O questionamento surge após uma série de manifestações oficiais do governo brasileiro sobre os recentes acontecimentos na região. A mais recente nota, divulgada pelo Itamaraty, expressa preocupação com a expansão do conflito para o Líbano, envolvendo confrontos entre Israel e o Hezbollah.

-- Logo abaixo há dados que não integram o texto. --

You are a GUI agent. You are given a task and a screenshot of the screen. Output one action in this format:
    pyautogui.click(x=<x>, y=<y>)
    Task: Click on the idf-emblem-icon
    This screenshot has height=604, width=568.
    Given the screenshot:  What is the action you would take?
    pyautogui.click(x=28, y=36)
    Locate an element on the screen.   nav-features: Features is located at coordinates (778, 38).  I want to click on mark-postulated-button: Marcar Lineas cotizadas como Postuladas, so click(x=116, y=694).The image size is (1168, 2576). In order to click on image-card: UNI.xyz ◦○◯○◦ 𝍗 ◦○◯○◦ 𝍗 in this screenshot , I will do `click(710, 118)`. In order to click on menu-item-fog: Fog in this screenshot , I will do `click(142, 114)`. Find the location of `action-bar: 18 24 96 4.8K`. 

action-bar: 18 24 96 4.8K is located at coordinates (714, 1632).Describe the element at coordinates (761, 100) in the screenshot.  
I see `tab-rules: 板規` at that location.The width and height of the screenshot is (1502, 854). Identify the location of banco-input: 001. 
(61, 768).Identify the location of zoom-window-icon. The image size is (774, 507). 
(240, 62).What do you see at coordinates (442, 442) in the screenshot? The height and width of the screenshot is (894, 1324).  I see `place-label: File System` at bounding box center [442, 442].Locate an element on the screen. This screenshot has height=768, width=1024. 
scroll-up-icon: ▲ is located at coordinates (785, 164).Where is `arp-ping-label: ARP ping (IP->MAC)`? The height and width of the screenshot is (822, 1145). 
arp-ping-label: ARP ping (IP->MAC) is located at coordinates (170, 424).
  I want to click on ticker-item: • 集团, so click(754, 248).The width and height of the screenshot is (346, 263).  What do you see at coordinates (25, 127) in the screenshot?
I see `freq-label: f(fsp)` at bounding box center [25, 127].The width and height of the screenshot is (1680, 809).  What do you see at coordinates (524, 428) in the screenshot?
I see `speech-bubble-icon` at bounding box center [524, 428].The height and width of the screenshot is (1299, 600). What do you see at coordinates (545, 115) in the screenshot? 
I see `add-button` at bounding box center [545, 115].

* O governo brasileiro emitiu três notas oficiais sobre o conflito:
* A primeira condenou o ataque conjunto dos EUA e Israel contra o Irã, que resultou na morte do líder supremo iraniano, aiatolá Ali Khamenei, destacando que o ataque ocorreu durante negociações diplomáticas
* A segunda manifestou “profunda preocupação” com a escalada das hostilidades na região do Golfo, referindo-se aos ataques de retaliação do Irã contra instalações americanas em países árabes
* A terceira, mais recente, expressa “grande preocupação” com a extensão do conflito ao Líbano, mencionando o lançamento de projéteis pelo Hezbollah contra Israel e os contra-ataques israelenses, incluindo a região de Beirute
O conflito também está impactando os planos diplomáticos do Brasil. A prevista visita do presidente Lula a Washington, inicialmente planejada para a segunda quinzena deste mês, pode ser afetada pela duração do conflito. A viagem tinha como objetivo principal discutir relações bilaterais com o presidente americano Donald Trump.